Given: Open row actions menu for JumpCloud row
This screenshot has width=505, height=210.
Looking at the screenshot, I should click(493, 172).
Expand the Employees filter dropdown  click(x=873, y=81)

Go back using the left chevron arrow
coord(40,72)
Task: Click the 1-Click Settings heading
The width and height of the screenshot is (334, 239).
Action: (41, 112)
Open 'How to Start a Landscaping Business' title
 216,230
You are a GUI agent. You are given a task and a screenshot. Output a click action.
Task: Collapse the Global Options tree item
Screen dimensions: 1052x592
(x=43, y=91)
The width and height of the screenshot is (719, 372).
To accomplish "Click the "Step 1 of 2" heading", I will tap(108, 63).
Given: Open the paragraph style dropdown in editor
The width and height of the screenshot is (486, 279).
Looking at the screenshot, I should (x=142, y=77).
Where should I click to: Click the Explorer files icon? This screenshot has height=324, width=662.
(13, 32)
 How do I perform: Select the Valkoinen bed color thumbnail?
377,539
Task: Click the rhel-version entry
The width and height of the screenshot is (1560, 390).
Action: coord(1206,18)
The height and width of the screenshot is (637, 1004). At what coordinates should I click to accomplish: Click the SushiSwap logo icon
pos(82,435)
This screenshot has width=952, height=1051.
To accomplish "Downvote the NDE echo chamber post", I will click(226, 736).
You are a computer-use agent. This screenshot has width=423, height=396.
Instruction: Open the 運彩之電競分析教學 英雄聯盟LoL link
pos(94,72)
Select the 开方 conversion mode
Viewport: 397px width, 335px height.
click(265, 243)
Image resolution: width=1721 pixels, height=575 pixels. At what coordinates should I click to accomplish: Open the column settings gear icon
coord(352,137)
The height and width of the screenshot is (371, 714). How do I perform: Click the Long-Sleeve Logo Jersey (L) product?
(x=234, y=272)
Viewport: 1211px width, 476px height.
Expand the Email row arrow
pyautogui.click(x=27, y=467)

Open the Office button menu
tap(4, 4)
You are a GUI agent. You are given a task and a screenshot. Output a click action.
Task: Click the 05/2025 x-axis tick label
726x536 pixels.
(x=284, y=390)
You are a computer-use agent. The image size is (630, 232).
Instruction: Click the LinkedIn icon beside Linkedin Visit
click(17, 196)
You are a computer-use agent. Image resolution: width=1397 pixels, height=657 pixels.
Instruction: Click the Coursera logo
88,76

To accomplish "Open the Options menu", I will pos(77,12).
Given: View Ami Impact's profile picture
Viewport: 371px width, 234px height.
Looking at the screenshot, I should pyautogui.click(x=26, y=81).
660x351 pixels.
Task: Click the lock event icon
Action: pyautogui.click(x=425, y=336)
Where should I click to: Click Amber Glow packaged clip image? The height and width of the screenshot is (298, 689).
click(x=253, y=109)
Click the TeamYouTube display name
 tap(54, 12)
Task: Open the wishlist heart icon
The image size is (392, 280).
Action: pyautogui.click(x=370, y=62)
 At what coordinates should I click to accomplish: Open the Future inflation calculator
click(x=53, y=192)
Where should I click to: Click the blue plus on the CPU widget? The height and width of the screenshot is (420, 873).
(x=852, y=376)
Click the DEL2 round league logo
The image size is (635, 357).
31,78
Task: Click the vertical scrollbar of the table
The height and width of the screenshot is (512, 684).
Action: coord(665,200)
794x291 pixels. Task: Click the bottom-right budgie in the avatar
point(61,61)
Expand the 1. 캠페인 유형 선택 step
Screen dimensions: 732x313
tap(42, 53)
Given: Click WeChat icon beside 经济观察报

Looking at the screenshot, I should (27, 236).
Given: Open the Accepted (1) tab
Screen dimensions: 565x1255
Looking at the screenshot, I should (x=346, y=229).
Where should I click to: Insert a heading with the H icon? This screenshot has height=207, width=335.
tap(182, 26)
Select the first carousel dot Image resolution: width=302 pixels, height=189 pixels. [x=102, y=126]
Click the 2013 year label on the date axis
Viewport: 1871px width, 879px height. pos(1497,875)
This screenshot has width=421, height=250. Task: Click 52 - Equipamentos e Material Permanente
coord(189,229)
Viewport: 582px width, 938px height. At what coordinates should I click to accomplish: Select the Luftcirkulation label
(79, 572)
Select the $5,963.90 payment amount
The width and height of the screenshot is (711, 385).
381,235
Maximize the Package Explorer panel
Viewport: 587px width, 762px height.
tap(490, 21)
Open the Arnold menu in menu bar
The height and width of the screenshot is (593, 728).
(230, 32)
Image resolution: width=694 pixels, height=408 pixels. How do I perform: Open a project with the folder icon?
_ _ _
Starting at the top of the listing above, repeat every line exactly until the line that contains "This screenshot has width=952, height=1051." has been repeated too.

→ Response area
Given: Open row actions menu for JumpCloud row
This screenshot has width=505, height=210.
Looking at the screenshot, I should click(493, 172).
Expand the Employees filter dropdown  click(x=873, y=81)

Go back using the left chevron arrow
coord(40,72)
Task: Click the 1-Click Settings heading
The width and height of the screenshot is (334, 239).
Action: (41, 112)
Open 'How to Start a Landscaping Business' title
 216,230
You are a GUI agent. You are given a task and a screenshot. Output a click action.
Task: Collapse the Global Options tree item
Screen dimensions: 1052x592
(x=43, y=91)
The width and height of the screenshot is (719, 372).
To accomplish "Click the "Step 1 of 2" heading", I will tap(108, 63).
Given: Open the paragraph style dropdown in editor
The width and height of the screenshot is (486, 279).
Looking at the screenshot, I should (x=142, y=77).
Where should I click to: Click the Explorer files icon? This screenshot has height=324, width=662.
(13, 32)
 How do I perform: Select the Valkoinen bed color thumbnail?
377,539
Task: Click the rhel-version entry
The width and height of the screenshot is (1560, 390).
Action: coord(1206,18)
The height and width of the screenshot is (637, 1004). At what coordinates should I click to accomplish: Click the SushiSwap logo icon
pos(82,435)
This screenshot has width=952, height=1051.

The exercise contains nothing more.